The Eurogroup's new president and the Netherlands' Prime Minister, Jeroen Dijsselbloem, has taken to his role like a bull in a china shop. Speaking about the recent Cyprus bailout agreements, Dijsselbloem hinted that the Cyprus bailout structure would pave the way for similar actions in other European countries. Specifically, banks, shareholders and holders of non-guaranteed deposits might have to all take responsibility for recapitalizing struggling banks. The statements crushed stock markets across Europe as early-morning optimism faded.

Dijsselbloem also said that if the bailout strategy used by Cyprus is applied to other European nations, then it would not be necessary to use the European Stability Mechanism, which is a fund created to provide direct bailout funding for at-risk European banking sectors. Dijsselbloem's statements were irresponsible and unpardonable. It seems like he wants to blow up the euro and the region's fledgling centralized banking regulation. Markets dropped quickly after the statements, and risk premiums in Spain and Italy spiked as the euro fell below $1.28 -- its lowest point since November.

It is alarming that a high EU official cannot monitor his words and forgot his promise to find tailor-made solutions for each European nation.

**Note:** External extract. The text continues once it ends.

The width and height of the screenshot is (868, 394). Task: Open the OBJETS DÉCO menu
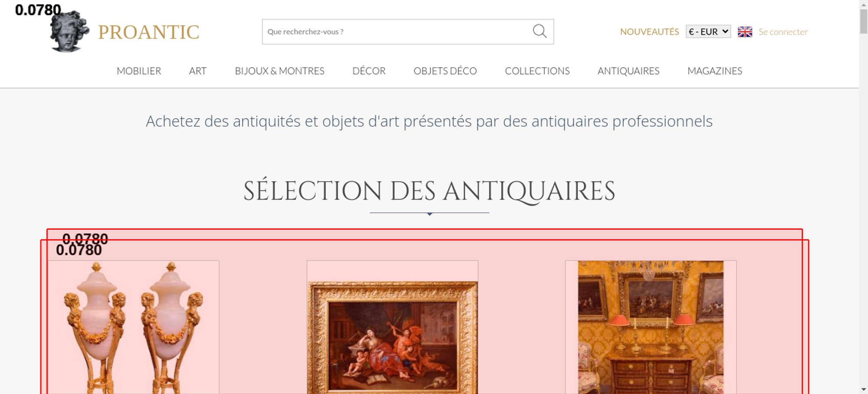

Not it seems like he is going against banking unity. The worst part of the issue is that the rules of the game have been broken once again. In its first proposal to provide aid to Cyprus last weekend, the EU threatened the securityof the law when it decided not to levy money from deposits greater than 100,000 euros -- a guarantee accepted by all member states to protect savings accounts against a market failure. The EU has yet to recover from its mistake of telling citizens and investors that deposit gaurantees will very from one state to another within the euro zone. The latest words from the Eurogroup president, who is forgetting that ING received 25 billion from the Netherlands and that banks in Great Brittain, France and Germany received aid at the beginning of the crisis.

The future is uncertain for Cyprus. It will never be a tax haven again, which will cripple a major component of a stalled economy that was already near collapse. Unemployment will increase and the gap between the rich and poor will widen. The overall economy will needs years to recover. It will be easier to impose controls on the way money moves around the island than to raise money, because a lot of capital is fleeing the country. The clumsy nature of this bailout is increasing fears about a potential contagion throughout the rest of Europe. A memorandum signed by the EU protects Spain by ensuring its financial sector will get the aid it needs. Spanish banks are meeting their requirements and, if an climate of extreme instability rises, then they could ask for the rest of the money available to them. But we should not forget that Spain and other euro zone nations will now look less attractive to foreign investors. Companies from other countries currently operating in the euro zone will want to have accounts with other foreign banks because of the risk that the EU has created for their deposits. Fresh doubts are the price we are paying for continual contradictions from euro zone leaders, and they ought to give some explanations.